Friday, December 26, 2025

Last

You can't change the past, but you can change how you respond to it.

Sounds rather profound.  It wasn't meant to be, but it's so true.  As I work with family histories I find stories we wish to remember and cherish, and ones we wish hadn't happened and would give just about anything to undo them.  But we can't!  Even as we try to forget those nightmares, they remain a part of us, either as a reoccurring pain or the basis for a better future.

The past is long, billions of years; the future is also long, maybe more billions of years.  My personal past is more like 80 years and my future far less than that.  The present is the shortest; one moment it's the future and the next it's the past.  The present is what we experience.  It's now.  Even as I write this, the word that I just wrote in the moment that I wrote it can never happen again.  It's the last time that moment will happen.  That's where the title "Last" was born.

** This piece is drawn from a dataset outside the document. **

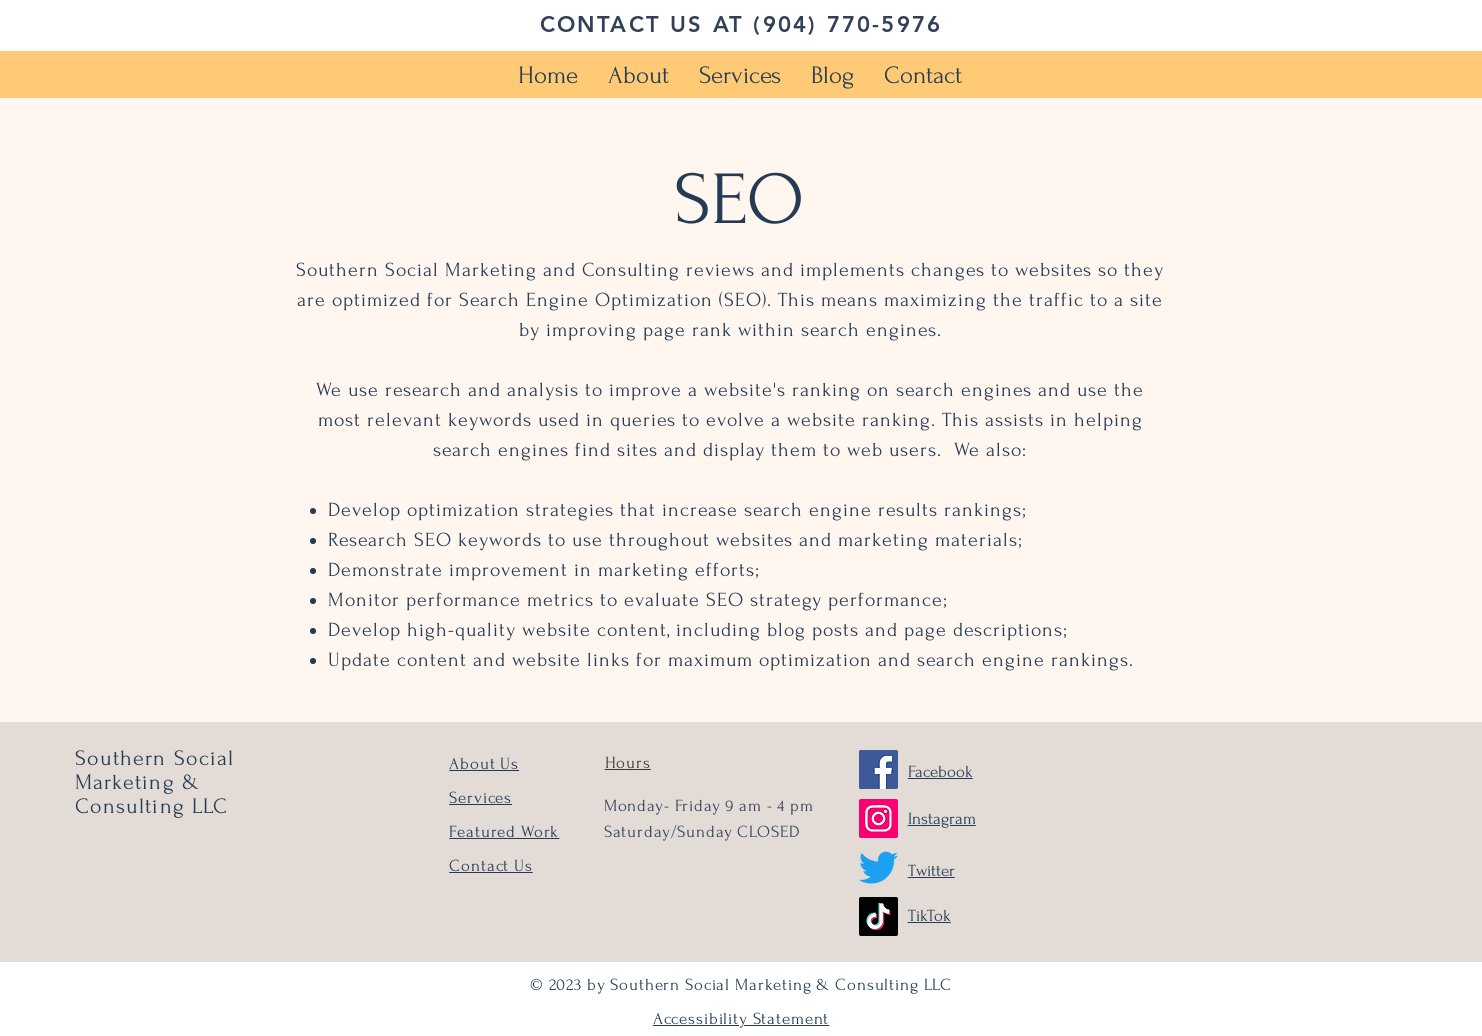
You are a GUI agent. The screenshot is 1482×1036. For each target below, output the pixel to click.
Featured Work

A year and a half ago, I celebrated my 80th birthday for the last, and only, time.  About three years ago was the last time I talked to Ken, Gail's brother, and his wife Sally.  They both died this year.  The same is true for Tina's mother.  More recently, last week, a long time friend breathed his last.  It's hard to accept the reality that I will never again talk to any of these dear people again earth.

It may be the last, but it's not the end.  It's been said before, probably many times in many different ways, when one door closes another opens, or when something ends something else begins.  Hence, I will live today and each day as if it's your last time to connect to others.  Happy Holiday Season!!